Good old-fashioned cash is unlikely to be replaced by anything electronic just yet. A little more than a year ago this column featured a smart-card trial that was taking place on the upper west side of Manhattan. Twelve months later the trial has been deemed a failure and on December 31st will be shelved by its sponsors - MasterCard International, Visa USA, Citibank and Chase Manhattan Bank.
Smart cards are cards embedded with electronic chips. In this trial, people could transfer money from their bank accounts on to Visa Cash or MasterCard's Mondex cards at ATMs or buy them pre-loaded with money. They could then reload the cards when the money ran out.
Nearly 100,000 people were issued with these cards. The organisers thought they would use them particularly for small dollar purchases at local shops as they would be less cumbersome than bills and coins. In reality, however, few of the people who loaded the smart card in the first place, went to the trouble of reloading it and consumers reportedly found the cash-loading process cumbersome.
With so few using their smart cards, a third of the 600 merchants who originally signed up for the trial dropped out. About $1 million (£678,000) was spent using the cards - 30 per cent of that use was at smartcard readers on laundry machines in apartment buildings. Cardholders also chose to use the cards at grocery stores where credit and debit cards are already accepted.
The sponsors of the project concluded that several conditions were lacking for smart-card success in the US. "These include further advances in inter-operability, expansion of venues into more geographies, and the emergence of unattended applications such as telephones, parking meters, and transit systems," they said in a joint statement.
"All parties will continue to develop and test a variety of smart-card programs in 1999."
Chase and Citibank have said the customers have until six months after card expiration dates to unload any remaining value at branches, ATMs or merchant kiosks.
The failure of the New York smart-card trial is yet another indication that cards stored with value have yet to find a business case.

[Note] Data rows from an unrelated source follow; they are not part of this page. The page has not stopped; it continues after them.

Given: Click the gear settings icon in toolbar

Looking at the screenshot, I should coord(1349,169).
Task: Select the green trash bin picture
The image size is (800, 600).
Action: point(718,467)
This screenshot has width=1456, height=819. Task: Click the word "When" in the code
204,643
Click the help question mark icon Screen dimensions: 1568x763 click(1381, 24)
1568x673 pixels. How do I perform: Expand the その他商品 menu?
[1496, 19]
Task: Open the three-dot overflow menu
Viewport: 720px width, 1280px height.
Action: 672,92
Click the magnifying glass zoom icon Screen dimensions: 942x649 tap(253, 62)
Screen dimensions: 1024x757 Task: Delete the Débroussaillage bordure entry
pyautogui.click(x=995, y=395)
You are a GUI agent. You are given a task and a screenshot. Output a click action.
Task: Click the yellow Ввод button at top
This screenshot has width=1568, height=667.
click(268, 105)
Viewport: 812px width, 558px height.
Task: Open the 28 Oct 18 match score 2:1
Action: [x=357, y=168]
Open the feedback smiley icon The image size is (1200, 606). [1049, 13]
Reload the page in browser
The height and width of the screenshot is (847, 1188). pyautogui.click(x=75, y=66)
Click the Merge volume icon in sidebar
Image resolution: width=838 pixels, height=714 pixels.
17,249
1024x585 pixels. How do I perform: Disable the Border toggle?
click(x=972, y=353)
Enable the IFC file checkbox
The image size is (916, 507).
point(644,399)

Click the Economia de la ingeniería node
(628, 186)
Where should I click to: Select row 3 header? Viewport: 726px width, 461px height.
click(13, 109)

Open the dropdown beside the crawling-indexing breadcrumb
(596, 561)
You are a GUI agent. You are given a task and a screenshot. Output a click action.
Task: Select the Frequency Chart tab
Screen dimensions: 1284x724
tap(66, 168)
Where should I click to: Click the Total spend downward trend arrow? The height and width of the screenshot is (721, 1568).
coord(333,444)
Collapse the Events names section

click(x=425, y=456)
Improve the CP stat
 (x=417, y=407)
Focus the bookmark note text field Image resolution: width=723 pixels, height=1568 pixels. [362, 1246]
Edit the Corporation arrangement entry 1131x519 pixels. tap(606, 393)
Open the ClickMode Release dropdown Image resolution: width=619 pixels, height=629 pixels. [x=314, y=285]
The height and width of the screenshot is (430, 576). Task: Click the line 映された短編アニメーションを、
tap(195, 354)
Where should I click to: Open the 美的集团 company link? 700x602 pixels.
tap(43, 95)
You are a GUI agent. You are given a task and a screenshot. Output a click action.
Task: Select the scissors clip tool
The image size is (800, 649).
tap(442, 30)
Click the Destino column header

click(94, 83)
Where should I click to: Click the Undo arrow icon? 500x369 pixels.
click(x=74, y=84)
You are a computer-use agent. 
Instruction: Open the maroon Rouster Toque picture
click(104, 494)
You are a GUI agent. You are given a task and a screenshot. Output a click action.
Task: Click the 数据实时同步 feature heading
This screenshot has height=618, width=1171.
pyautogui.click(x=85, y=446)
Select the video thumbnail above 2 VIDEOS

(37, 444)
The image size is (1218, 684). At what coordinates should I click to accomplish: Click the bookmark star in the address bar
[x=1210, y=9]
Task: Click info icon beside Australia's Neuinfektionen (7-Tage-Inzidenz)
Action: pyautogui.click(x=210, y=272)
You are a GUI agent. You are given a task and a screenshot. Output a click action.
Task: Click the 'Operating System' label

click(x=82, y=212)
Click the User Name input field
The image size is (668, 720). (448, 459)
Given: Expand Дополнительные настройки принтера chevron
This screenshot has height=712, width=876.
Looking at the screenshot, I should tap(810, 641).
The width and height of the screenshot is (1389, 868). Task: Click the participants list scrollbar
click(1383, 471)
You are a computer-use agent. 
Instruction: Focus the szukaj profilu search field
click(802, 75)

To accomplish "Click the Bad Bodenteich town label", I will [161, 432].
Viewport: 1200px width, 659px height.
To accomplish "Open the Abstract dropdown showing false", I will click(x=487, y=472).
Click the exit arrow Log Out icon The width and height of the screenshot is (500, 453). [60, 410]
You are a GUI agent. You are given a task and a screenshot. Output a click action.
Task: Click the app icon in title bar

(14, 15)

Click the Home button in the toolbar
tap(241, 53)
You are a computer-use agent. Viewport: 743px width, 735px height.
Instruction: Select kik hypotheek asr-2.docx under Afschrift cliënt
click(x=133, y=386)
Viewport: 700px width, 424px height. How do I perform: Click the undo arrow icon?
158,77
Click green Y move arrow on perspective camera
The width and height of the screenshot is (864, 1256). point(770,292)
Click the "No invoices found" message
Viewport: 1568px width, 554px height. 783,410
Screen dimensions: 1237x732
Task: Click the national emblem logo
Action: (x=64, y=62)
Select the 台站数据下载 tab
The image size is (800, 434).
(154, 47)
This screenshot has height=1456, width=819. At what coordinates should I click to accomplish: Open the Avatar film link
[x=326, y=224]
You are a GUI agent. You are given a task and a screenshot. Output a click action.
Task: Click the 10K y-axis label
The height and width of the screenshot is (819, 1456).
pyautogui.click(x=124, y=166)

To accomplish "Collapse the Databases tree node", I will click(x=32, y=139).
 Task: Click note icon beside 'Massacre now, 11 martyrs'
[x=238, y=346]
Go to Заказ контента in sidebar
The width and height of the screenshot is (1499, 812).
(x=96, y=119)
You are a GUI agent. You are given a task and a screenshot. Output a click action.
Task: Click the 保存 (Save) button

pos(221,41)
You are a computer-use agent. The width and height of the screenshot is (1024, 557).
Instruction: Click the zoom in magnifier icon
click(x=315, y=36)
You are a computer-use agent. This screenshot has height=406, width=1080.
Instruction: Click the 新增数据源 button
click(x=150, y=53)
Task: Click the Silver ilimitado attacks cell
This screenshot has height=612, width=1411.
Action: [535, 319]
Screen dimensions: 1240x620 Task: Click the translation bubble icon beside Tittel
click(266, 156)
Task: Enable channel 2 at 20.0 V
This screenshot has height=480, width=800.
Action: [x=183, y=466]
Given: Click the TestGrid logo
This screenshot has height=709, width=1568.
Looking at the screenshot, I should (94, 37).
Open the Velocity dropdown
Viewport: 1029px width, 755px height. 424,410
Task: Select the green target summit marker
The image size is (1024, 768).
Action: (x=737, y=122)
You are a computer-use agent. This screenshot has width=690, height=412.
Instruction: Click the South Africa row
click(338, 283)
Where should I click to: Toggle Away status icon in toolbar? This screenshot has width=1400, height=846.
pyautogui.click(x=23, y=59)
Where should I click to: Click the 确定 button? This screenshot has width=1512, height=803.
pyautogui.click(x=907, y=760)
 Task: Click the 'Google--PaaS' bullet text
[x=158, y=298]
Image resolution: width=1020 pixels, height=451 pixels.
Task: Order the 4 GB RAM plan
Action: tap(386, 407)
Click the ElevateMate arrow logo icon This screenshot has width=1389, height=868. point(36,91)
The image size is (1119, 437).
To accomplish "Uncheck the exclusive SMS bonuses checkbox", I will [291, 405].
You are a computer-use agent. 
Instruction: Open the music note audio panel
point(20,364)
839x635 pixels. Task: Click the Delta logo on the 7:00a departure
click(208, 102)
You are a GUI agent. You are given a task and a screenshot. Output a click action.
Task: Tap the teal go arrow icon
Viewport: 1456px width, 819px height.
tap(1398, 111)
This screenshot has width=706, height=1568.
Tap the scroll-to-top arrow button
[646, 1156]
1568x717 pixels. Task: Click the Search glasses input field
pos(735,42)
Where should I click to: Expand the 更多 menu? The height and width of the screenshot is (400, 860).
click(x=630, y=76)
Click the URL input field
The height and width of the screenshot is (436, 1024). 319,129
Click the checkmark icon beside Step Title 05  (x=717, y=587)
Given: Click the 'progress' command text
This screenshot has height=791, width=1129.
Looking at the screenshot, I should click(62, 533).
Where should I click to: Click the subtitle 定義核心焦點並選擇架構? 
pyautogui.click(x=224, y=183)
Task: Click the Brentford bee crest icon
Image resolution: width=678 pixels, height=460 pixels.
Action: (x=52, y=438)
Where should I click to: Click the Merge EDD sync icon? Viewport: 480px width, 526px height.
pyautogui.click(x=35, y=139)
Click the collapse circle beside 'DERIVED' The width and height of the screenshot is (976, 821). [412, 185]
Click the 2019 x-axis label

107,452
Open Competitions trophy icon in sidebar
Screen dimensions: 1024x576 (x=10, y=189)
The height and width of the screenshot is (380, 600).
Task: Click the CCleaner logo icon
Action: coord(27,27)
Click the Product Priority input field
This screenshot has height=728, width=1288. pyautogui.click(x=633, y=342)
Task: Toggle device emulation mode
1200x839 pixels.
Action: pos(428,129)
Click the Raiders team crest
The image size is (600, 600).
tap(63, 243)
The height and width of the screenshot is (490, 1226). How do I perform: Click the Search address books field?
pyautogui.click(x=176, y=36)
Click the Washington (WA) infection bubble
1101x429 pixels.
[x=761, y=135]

Last year, MasterCard closed down the Mondex smart-card trial in Swindon, England, and it is also ending a similar trial in Ontario, Canada. And when Visa first introduced the Visa Cash stored value card at the Olympic Games in Atlanta in 1996, usage there was disappointing.
This week in Ennis, Co Clare, Visa Cash launched the first such trial in Ireland. Initial reaction from retailers has been mixed.
One area, though, where smart cards seem to be adopted with some success is in closed environments such as universities and military bases.
Throughout the US on some campuses, smart cards are being used to control access to buildings, such as the library, to pay for food at canteens and in vending machines on campus. In some cases, when these cards are issued to first-year students as identification cards but with other functions, they then have a reason to use them - for example, to buy books in the college bookstore.
The problem with the New York trial was that there wasn't a critical mass of people using the cards throughout the city. If people left the upper west side they couldn't use the cards anywhere else. While that trial is ending, another has taken off. The introduction of the MetroCard last year has matched expectations.
Although not a smart card, but a magnetic stripe card, it has replaced metal tokens for use on buses and subway trains. Given a huge advertising campaign and incentives such as free rides with $15 or more on a card, New Yorkers have increasingly taken to using the MetroCard and its function is soon going to be adapted for use on phones.
It is perhaps yet another indication that what consumers want most of all is convenience and different ways to pay. A Dutch company, DigiCash, that set its sights on the use of electronic cash for small value purchases on the Internet, this month filed for bankruptcy.
The problem with DigiCash, said Mr David Stewart, vice-president of consulting firm Global Concepts in Georgia, was that it offered an electronic cash scheme that was Internet only.
It worked like a credit card in that it needed online authorisation in order for electronic cash transactions to clear, rather than a more flexible, off-line system.
Mercantile Bank in St Louis, Missouri was DigiCash's only US customer, although it had signed some international banks.
One reason for the system's failure, said Mr Larry Kirschner, senior vice-president of foreign exchange at Mercantile Bank, was that it was designed to capitalise on the perceived insecurity people had in using their credit cards over the Internet.
"The reality was they didn't have any insecurity and did use their credit cards on the Internet," he said.
Mercantile had 5,000 customers of the ecash system and they held "significantly less" than $100,000 in their e-cash accounts. "The revenue stream was not there, the demand was not there from our customers and, quite frankly, it was not going to be there," Mr Kirschner said.
DigiCash's failure does not indicate that there is any less enthusiasm for Internet commerce, said Mr Richard Crone, vice-president of CyberCash, DigiCash's main competitor.
"There's a great lesson in it," he said, "you must match the payment type to the application being sold." DigiCash's drawback, he said, was to concentrate on one payment type - credit cards. CyberCash, on the other hand, offers three forms of payment - cash (pay before), cheque (pay now) and the credit card (pay later).
"As the applications for credit card and cheque continue to grow we need to wait for applications for electronic cash," said Mr Crone. "We're looking for a compelling application on the Internet to motivate people to fund a purchase in advance rather than now or later."